Мне самому не пришло бы в голову так поставить вопрос. Верно и другие доводы против веры мне кажутся неотразимыми только потому, что у меня нет умственной находчивости и я не способен сосредоточиться, чтобы увидеть глубже.

Странно, несмотря на мое всегдашнее мечтание почувствовать очевидность, о какой писал Уильям Джеймс, я никогда не пробовал вдыхать протоксид азота. Не хватало смелости, энергии. Я даже не знал, что это такое — протоксид азота, и как его достать. И хотя Джеймс уверял, что это безвредный опыт, какая-то нерешительность, лень меня одолевали. А главное, меня больше убеждало, что были люди, кому эта очевидность открылась без протоксида азота. Мануше не нужно было никаких искусственных средств, чтобы встретить смерть без страха. Правда, он был исключительный человек. Но тот же Джеймс приводил в «Многообразии религиозного опыта» свидетельства самых обыкновенных людей, вовсе не святых и не героев, о том, как им открылось присутствие абсолютного бытия.

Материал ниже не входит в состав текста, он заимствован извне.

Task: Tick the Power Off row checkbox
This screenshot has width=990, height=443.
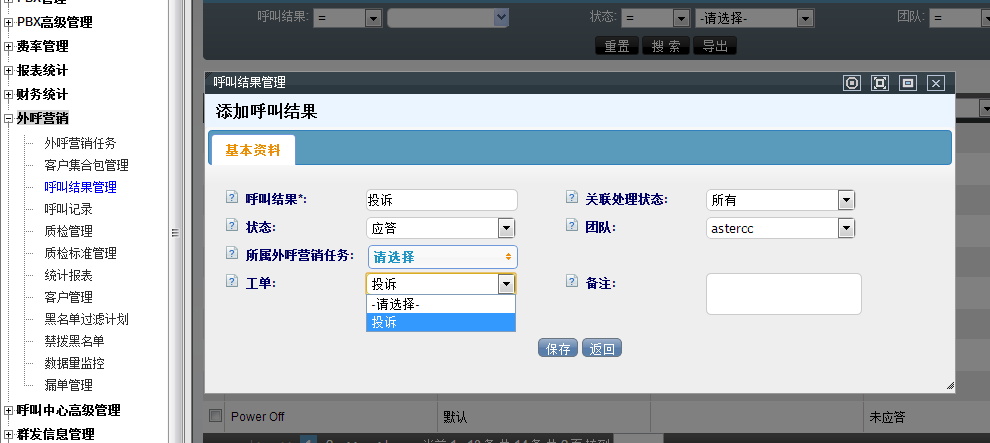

Потому-то я и придавал такое значение припадкам рассеянности, когда мне начинало казаться, что вот сейчас за этим миром, где все кончается смертью, откроется что-то другое — вечное, прекрасное, настоящая родина. Пусть я только убеждал себя в этом, пусть слишком неуловимо, слишком недостоверно было все, что мне чудилось в эти мгновения. Все-таки, благодаря им, я мог себе представить, как может наступить уверенность.

* * *

Бродя по набережным Сены, я часто думал: вот бы написать все это. Но я знал, получится грубо, мертво. А вот Багрянов, верно, смог бы. Его картины хорошо продавались. Он был уже известный художник. «Я не неудачник», — говорил он самодовольно. Однажды он насмешливо меня спросил: «Почему вы все пишете воду?» В замешательстве я сказал, что больше всего в природе люблю воду. Он глумливо усмехнулся: «Да, но уже один художник, Айвазовский, этим занимался».

Я и сам видел, что у меня нет таланта, особенно, когда с завистью думал о рае на земле на картинах Багрянова. Правда, сквозь их прелесть проглядывало что-то мошенническое, но он с такой неистощимой находчивостью сотворял все новые волшебно яркие оттенки зеленого и красного и какого-то жемчужно-сиреневого. А я ни одной картины по-настоящему не кончил. И все-таки я всегда думал о себе — художник. Я вот почему так думал. Я гуляю по набережной или в городском саду и внезапно все вокруг кажется освещенным каким-то особым магнием. То-есть, ничто не менялось. Пожалуй, только трехмерность объемов становилась ощутимее. Но раньше я смотрел и все это мне ничего не говорило, а теперь, в странном головокружении, я видел небо, как видишь лицо женщины, поднявшей вуаль. В безразличном к моей жизни сне природы было что-то ошеломляющее, невместимое сознанием, нечеловеческое и в то же время какое-то одушевленное единство, и красота, и таинственный благостный покой. Мне даже почудилось однажды, мир полон ожидания какого-то любящего, кто должен прийти, или, может быть, уже пришел, всегда был. Правда, это впечатление только на мгновение мелькнуло почти за краем сознания как взмах крыла, когда над головой пролетает большая птица. Я напрасно пытался вспомнить и написать это необъяснимое выражение ландшафта. Получалось невнятно. Но я надеялся, усилие сосредоточиться поможет мне увернуться от небытия. Нужно только писать точно, что видишь, ничего не выдумывая.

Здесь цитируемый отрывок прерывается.